Likewise, ACOG should revise its ethics opinions and develop specific guidance on navigating treatment refusals after Dobbs. For example, in a current opinion, ACOG explicitly states that the physician’s “primary duty is to the pregnant woman” and provides as an illustration a pregnant woman with severe cardiopulmonary disease whose physician “may recommend terminating the pregnancy” in the face of a life-threatening condition.36 Because physicians in abortion-restrictive jurisdictions may face legal risk if they offer such counseling, ACOG should offer clear guidance regarding the ethic of care, while being mindful of laws that penalize aiding and abetting abortions.

As Pasha et al. argue in their article for this symposium, health care providers should not encounter these ethical precepts for the first time in a clinical setting.Reference Pasha, Breitkopf and Glaser37 At an early stage in didactic teaching, residents must learn that pregnancy does not alter a physician’s duty to respect patient autonomy or the ability of pregnant patients to exercise self-determination in medical decision-making.
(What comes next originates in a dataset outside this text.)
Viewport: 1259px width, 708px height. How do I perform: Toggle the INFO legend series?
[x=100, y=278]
Instruction on this dimension of medical ethics should continue throughout medical school and residency — in specialties beyond obstetrics — as a fundamental component of preparing new physicians to serve their patients’ best interests. Medical schools and educators should disentangle state-imposed restrictions on abortion care and counseling from physicians’ ethical duty to promote patient autonomy by facilitating patients’ informed consent to potential treatment. Variations in abortion laws increase the burden on health care professionals, and professional organizations should aid clinicians in navigating this complicated terrain.
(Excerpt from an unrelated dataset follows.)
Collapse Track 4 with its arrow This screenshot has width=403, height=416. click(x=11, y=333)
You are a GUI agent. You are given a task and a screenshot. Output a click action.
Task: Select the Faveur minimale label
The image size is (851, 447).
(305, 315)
Finally, state medical boards should support and enforce regulations that authorize disciplinary action against physicians who violate ethical norms, including the prohibition on treating patients without consent. Boards have authority to respond to complaints by patients who are compelled to accept unwanted treatment based on provider concern for fetal well-being or denied needed medical treatment due to provider concern about fetal risk. Such state disciplinary actions could strengthen providers’ understanding that respect for the autonomy of pregnant patients is central to their ethical duty of care.

Conclusion

Courts have relied wrongly on Roe and Casey to justify overriding treatment refusals by pregnant women, and such fetal-consequentialist legal reasoning is likely to become more common after Dobbs. In light of these weakened legal protections, the medical profession has a duty to ensure that clinicians promote pregnant patients’ rights to self-determination. Professional organizations must issue clear guidance about autonomy-enhancing approaches to medical treatment during pregnancy, and licensure boards must intervene when providers disregard autonomous decisions made by pregnant patients.

Note

The authors have no conflicts to disclose.